## EXERCISE REQUIREMENTS
Please switch "toolbar" to "menu bar" in the items between the line holding "Task: Open the" and the line holding "Action: click(x=117, y=199)", inclusive, changing nothing else. Return only those lines and leave the pictures out.

## DATASET

= = =

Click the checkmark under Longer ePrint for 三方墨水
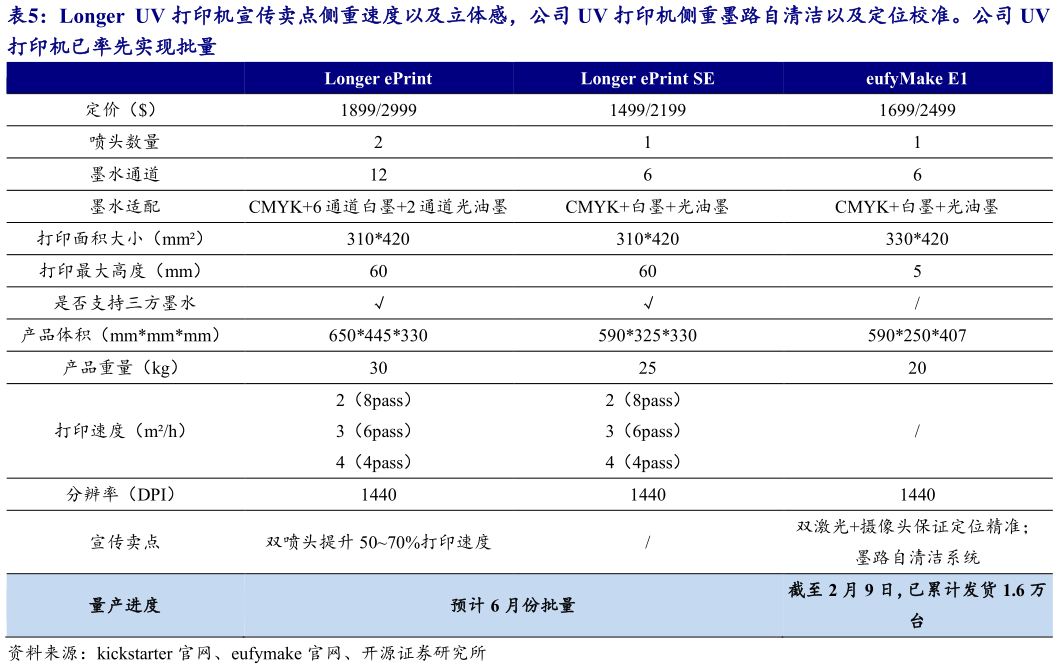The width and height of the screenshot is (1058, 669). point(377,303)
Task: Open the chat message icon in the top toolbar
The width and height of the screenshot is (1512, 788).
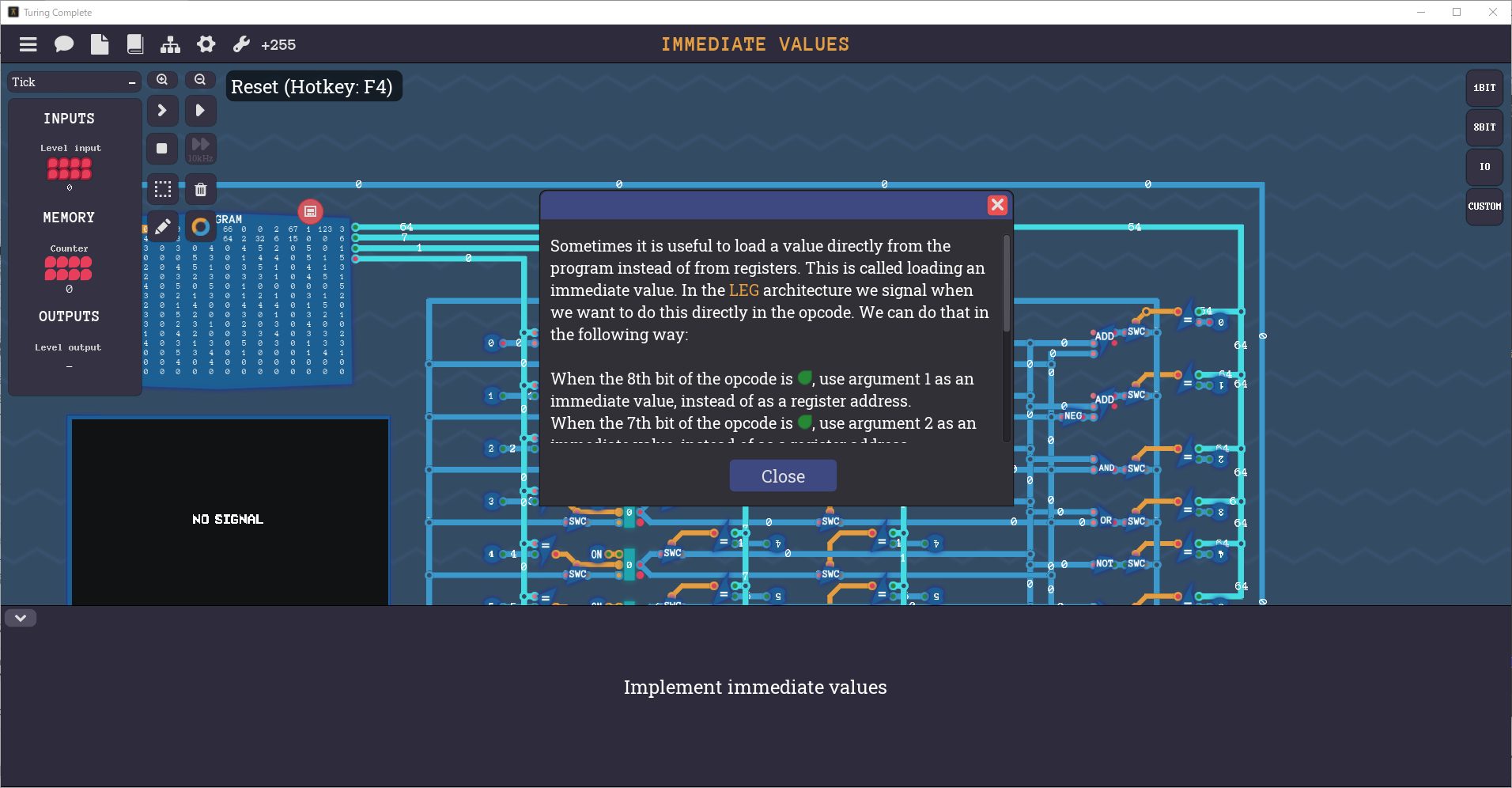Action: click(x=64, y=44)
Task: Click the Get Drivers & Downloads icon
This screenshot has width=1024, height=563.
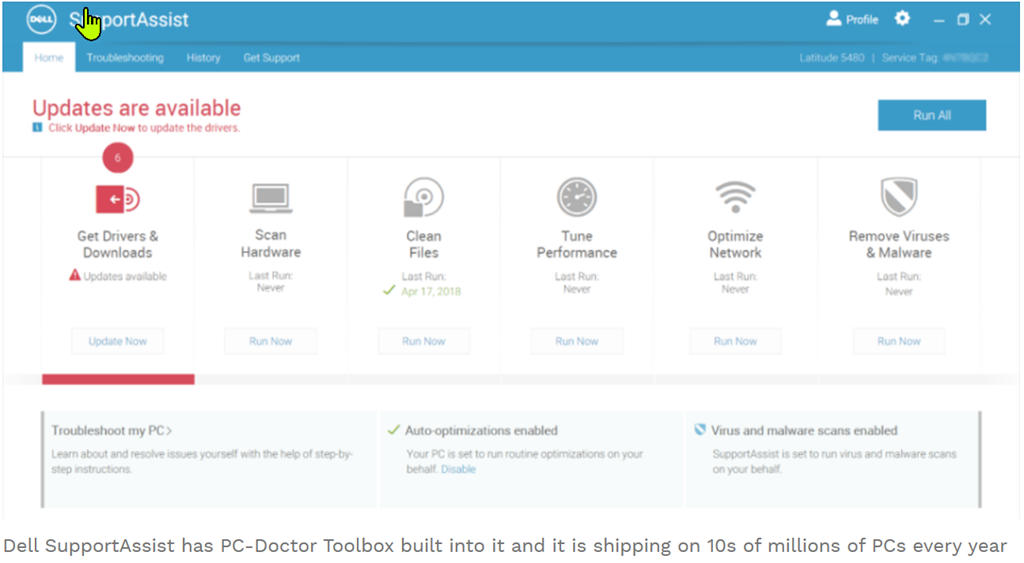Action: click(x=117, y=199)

= = =

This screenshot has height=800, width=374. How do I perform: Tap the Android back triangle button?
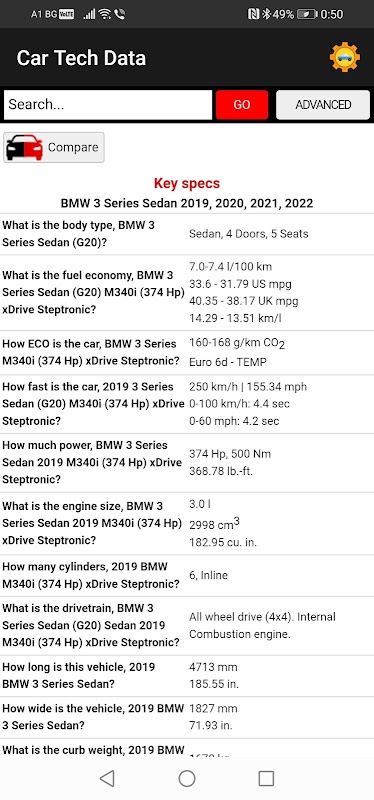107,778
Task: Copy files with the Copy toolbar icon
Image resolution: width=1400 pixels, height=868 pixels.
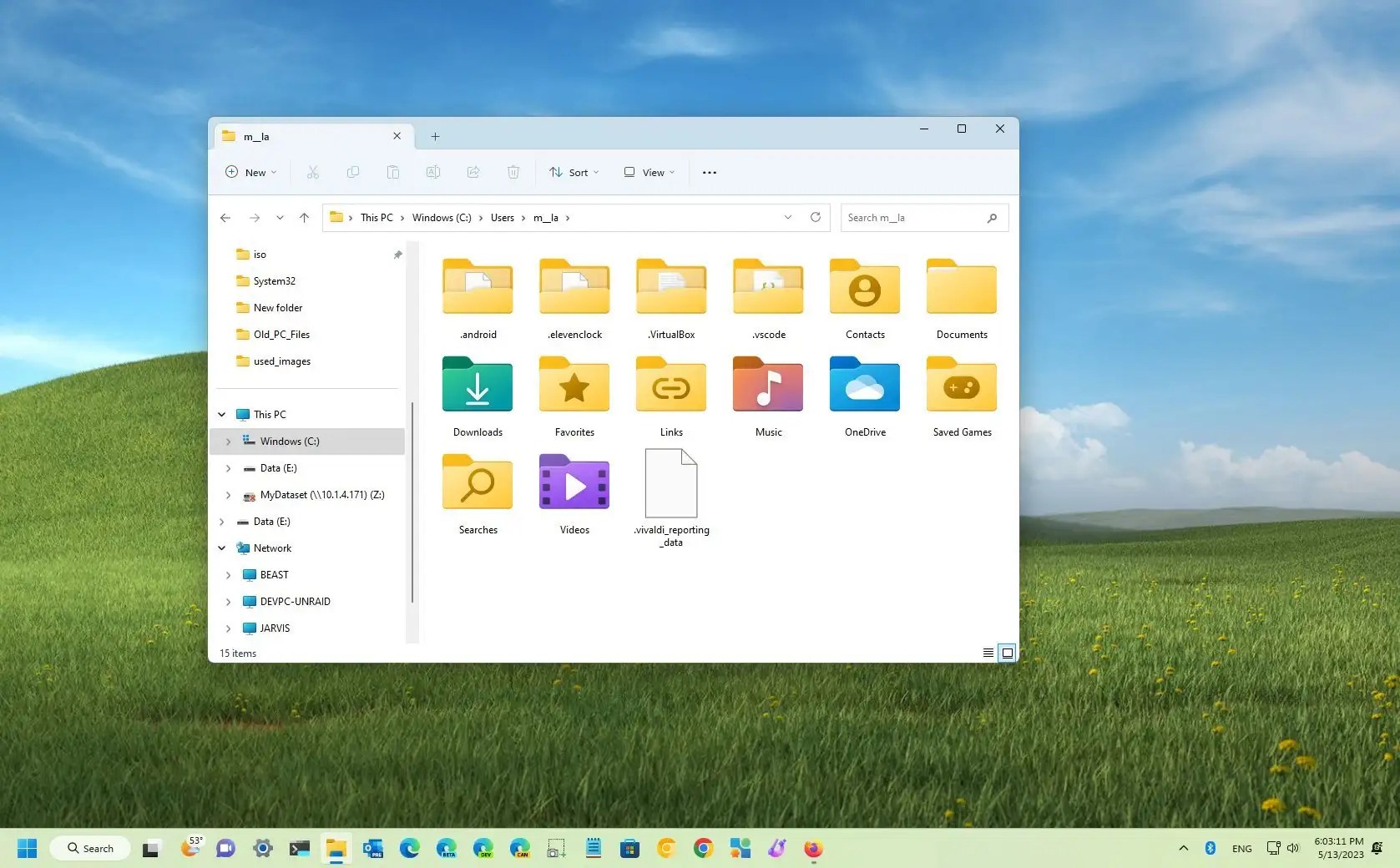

= = =

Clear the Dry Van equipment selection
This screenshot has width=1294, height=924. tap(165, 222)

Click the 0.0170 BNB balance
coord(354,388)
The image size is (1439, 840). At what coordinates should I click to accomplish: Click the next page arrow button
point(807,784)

= = =

## RESPONSE TO THIS EXERCISE
Task: Open the chat message icon in the top menu bar
The width and height of the screenshot is (1512, 788).
Action: click(x=64, y=44)
Task: Click the Get Drivers & Downloads icon
This screenshot has width=1024, height=563.
Action: click(x=117, y=199)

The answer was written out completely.